=== EXCERPT PROVIDED ===

Studio album by Helen Merrill
- Released: November 1959
- Genre: Country
- Length: 32:43
- Label: Atco

Helen Merrill chronology
| You've Got a Date with the Blues (1959) | American Country Songs (1959) | Parole e musica (1960) |

= American Country Songs =

American Country Songs is the seventh studio album by American singer Helen Merrill, released in November 1959 through Atco Records. For the album, the singer chose not the usual jazz, but country material, recording twelve songs, four of which belong to the founder of the genre, Hank Williams.

==Critical reception==

Billboard magazine wrote: "The jazz thrush turns to a series of smartly selected country tunes for her latest album. They're rendered in lush, pop fashion with excellent ork support from Chuck Sagle. Such chestnuts as 'Half As Much,' 'You Win Again' and 'Cold, Cold Heart' are included. Package is highlighted by a lovely cover photo of the lark. Sound is excellent." Cash Box magazine noted how Miss Merrill, a mostly jazz singer, chose a dozen excellent songs and translated them into her own personal language of sophistication. Ralph J. Gleason from HiFi/Stereo Review stated that Miss Merrill is the last person he would imagine performing country music by Hank Williams, however, in his opinion, already in the first track she proves that she has a natural approach to these songs and as a result it turns out one of the best collections of this kind of material.

===

■ WHAT THIS EXERCISE ASKS
**1)** Answer from the American Country Songs article:
(a) Which record label released the album?
(b) Of the twelve songs recorded, how many belong to Hank Williams?
(c) According to Billboard, who provided the orchestral support?
**2)** Extract the passage of the American Country Songs article between "American Country Songs is" and "genre, Hank Williams.", inclusive.
The material that comes after the American Country Songs article is separate from it.

=== SOURCE DATA ===

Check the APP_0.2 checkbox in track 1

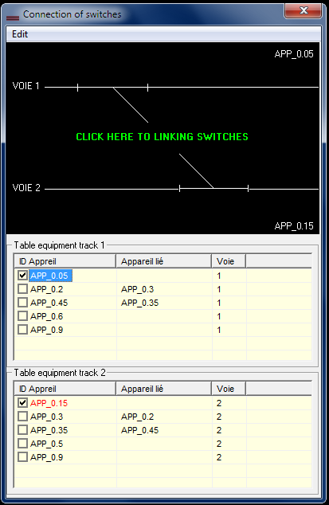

===

■ EXERCISE RESPONSES
**1)**
(a) Atco Records
(b) Four
(c) Chuck Sagle

**2)**
American Country Songs is the seventh studio album by American singer Helen Merrill, released in November 1959 through Atco Records. For the album, the singer chose not the usual jazz, but country material, recording twelve songs, four of which belong to the founder of the genre, Hank Williams.